Caitlin Hayes, a Putnam Valley resident and nurse at NewYork-Presbyterian Hudson Valley Hospital in Cortlandt Manor, has seen the worst of the pandemic: gravely ill patients and co-workers who became infected and died. Returning home from shifts, she shed her scrubs and showered before seeing her young daughter and elderly mother, and limited how much she touched both of them.
Hayes, who received her second shot last month, “is more comfortable being more physical” at home, but maintains the same precautions, she said on Tuesday. She named a list of concerns: the extent of side effects; how long immunity will last; whether the shot will have to be given annually, like those for the flu.
“There’s a lot of unknowns, but at least it gave me less of a chance of contracting it and bringing it home to my family.”
It is those unknowns the federal Centers for Disease Control and Prevention cites in its guidance about post-vaccination behavior.
Both the Pfizer and Moderna vaccines proved effective in clinical trials at keeping people from getting sick, but both companies say that the duration of the protection is “currently unknown.” In addition, according to the CDC, scientists are still unsure whether the vaccines will prevent a vaccinated person from spreading the virus that causes COVID-19, which can happen even when the infected person shows no symptoms.
The agency recommends that people who have been vaccinated continue to wear masks, practice social distancing and take other precautions.
Gunta Broderick said she and her husband have been “keeping to ourselves and waving to our kids” during socially distanced visits, a safety measure they will continue for now despite being fully vaccinated. On the horizon, they hope, is a trip to New Hampshire in May to celebrate a grandson’s graduation from high school, and another to Georgia in December, when another grandson graduates from college. Gunta also wants to see her mother-in-law, who is 107 years old and at a nursing home in Massachusetts.
“They have notified us that visits should be allowed soon,” she said.
There is another hurdle: reaching herd immunity, the point at which the virus’ ability to spread is significantly reduced because enough people are vaccinated. Scientists say the minimum threshold is about 70 percent of the population, or roughly 230 million people. Just over 15 million people, or 5 percent of the population, had received both shots as of Tuesday, according to the CDC. In New York, about 6 percent of the population has been fully vaccinated.
Progress is slow in the face of a vaccine supply that is dwarfed by the demand, frustrating people who are eligible to receive shots but unable to get an appointment. On Tuesday, at a town hall in Milwaukee, President Joe Biden predicted that anyone who wants a vaccine will be able to get one by the end of July.
Until then, Amy Richter will follow the CDC’s advice.
The Garrison resident teaches music at the Nora Cronin Presentation Academy in the City of Newburgh, which will resume in-person classes next week because Richter and the other teachers have received both vaccine shots.
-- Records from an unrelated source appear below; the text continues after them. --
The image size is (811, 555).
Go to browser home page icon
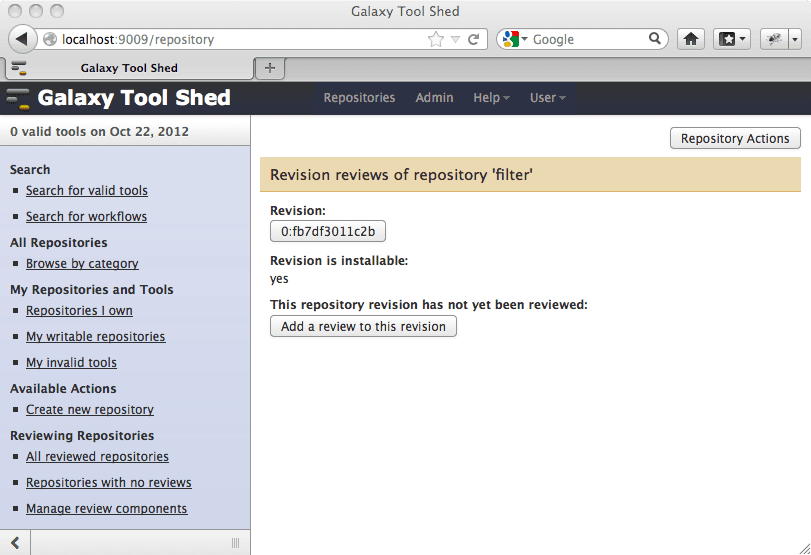coord(690,39)
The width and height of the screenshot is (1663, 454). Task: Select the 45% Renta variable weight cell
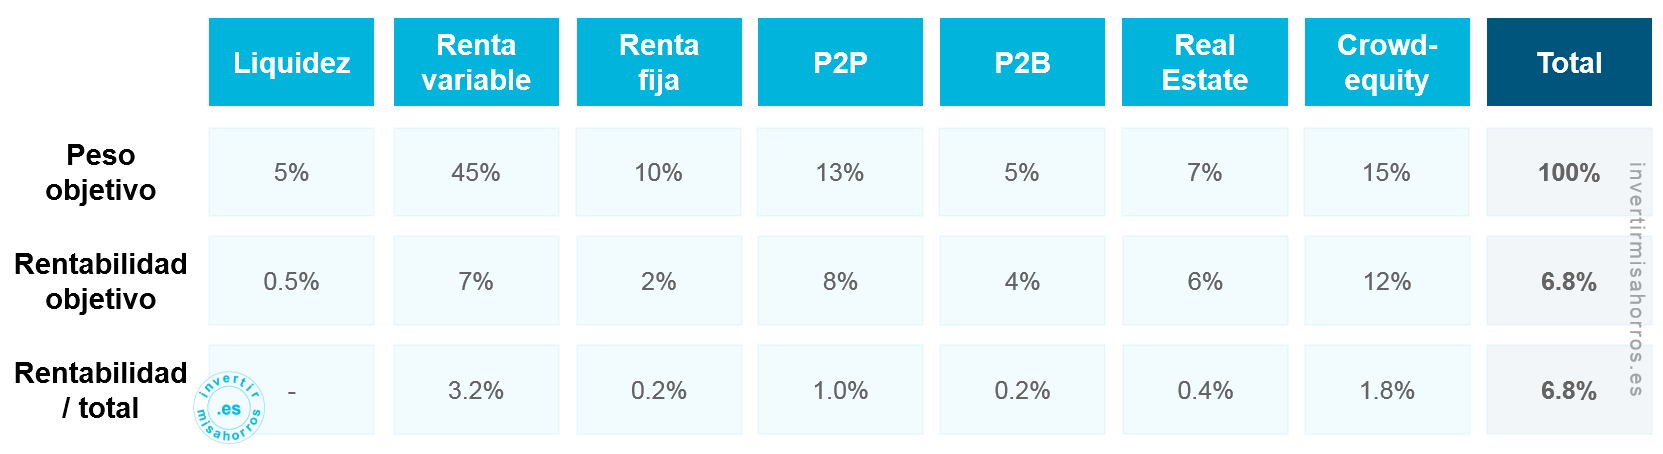click(x=476, y=172)
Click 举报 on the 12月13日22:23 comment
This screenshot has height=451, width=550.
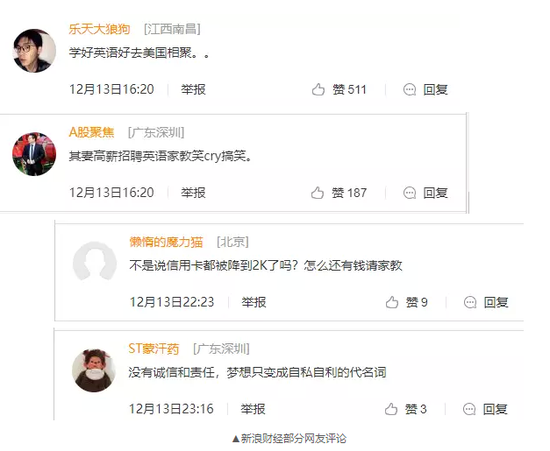tap(254, 302)
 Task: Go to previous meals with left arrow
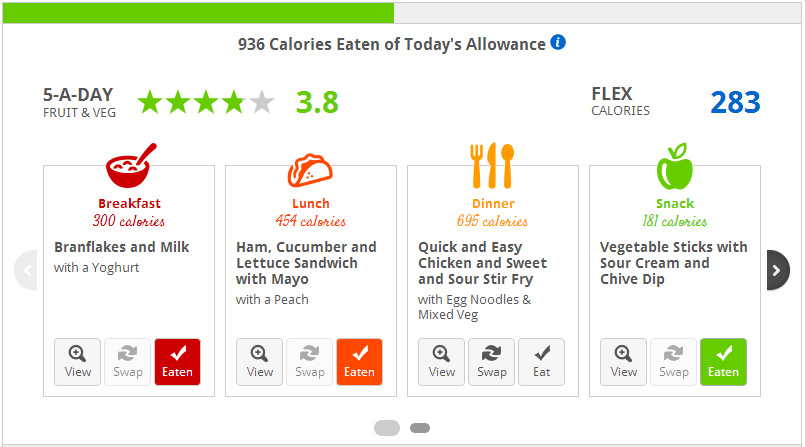(26, 270)
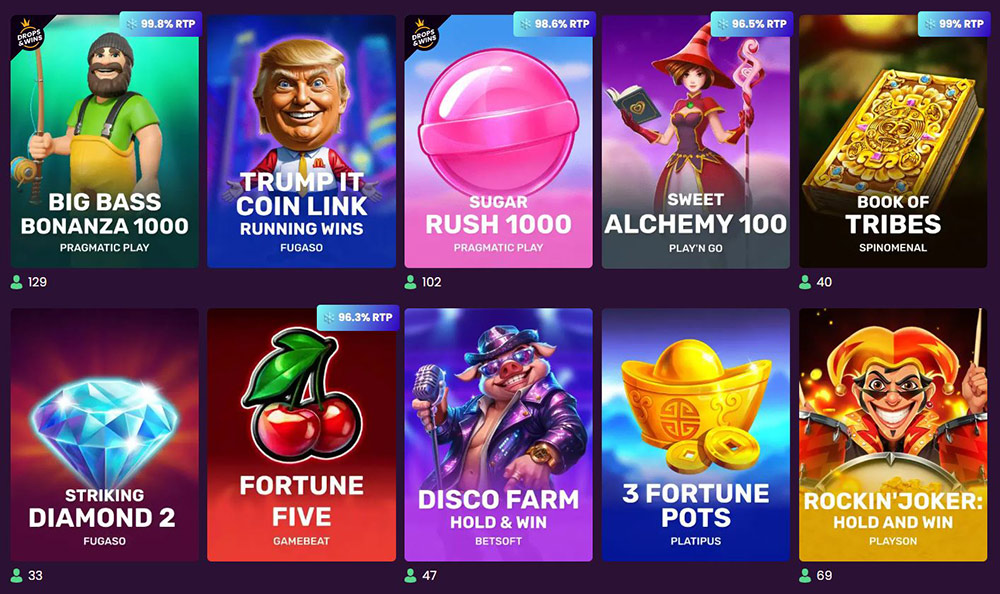Click the 96.3% RTP badge on Fortune Five
Screen dimensions: 1000x594
tap(358, 317)
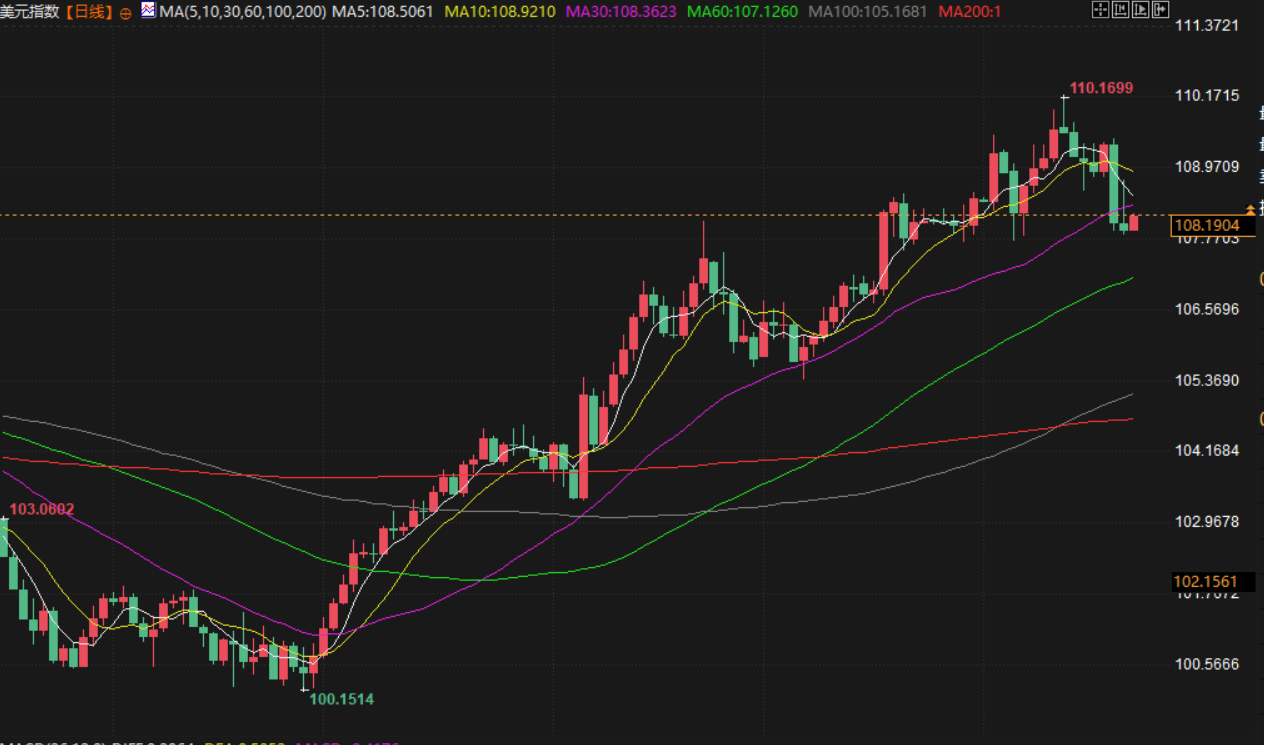The width and height of the screenshot is (1264, 745).
Task: Click the rightmost arrow icon in top toolbar
Action: [1159, 11]
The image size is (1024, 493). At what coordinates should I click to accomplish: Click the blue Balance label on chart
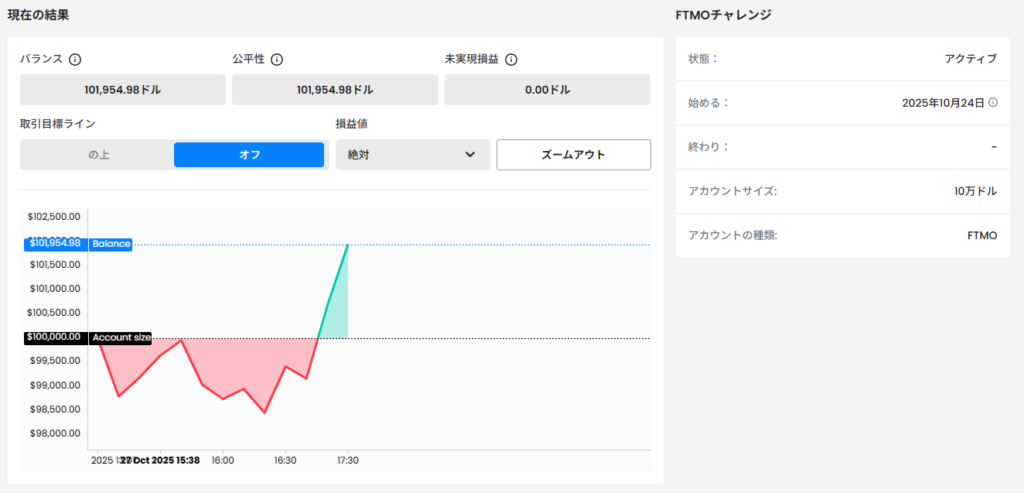click(x=111, y=244)
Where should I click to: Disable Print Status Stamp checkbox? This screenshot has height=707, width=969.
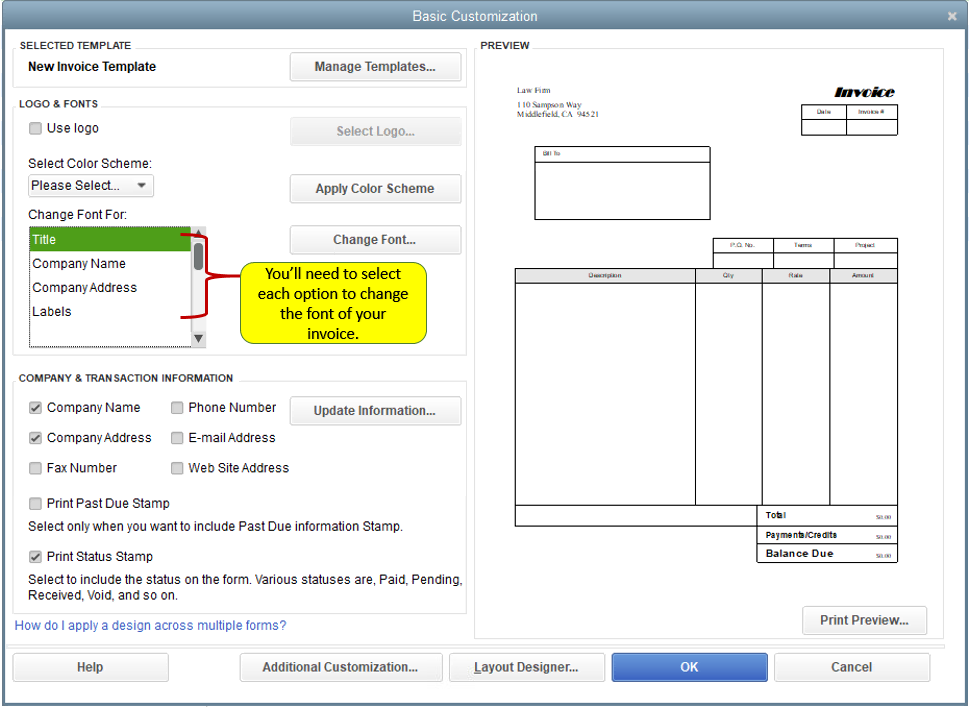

Richter said that she and her students will be wearing masks and practicing social distancing, and that she will sanitize the drums between classes.
While she does not “feel any different now” because safety measures are still necessary, and many more people have to be fully vaccinated, Richter is pleased that her mother, who lives at an independent living community in New Jersey, just received her second shot. She is also looking forward to playing music with other people, singing in choirs and traveling with her husband, who retired from the Haldane school district in June.
“We have all sorts of plans to travel and, obviously, they haven’t been able to be realized,” she said.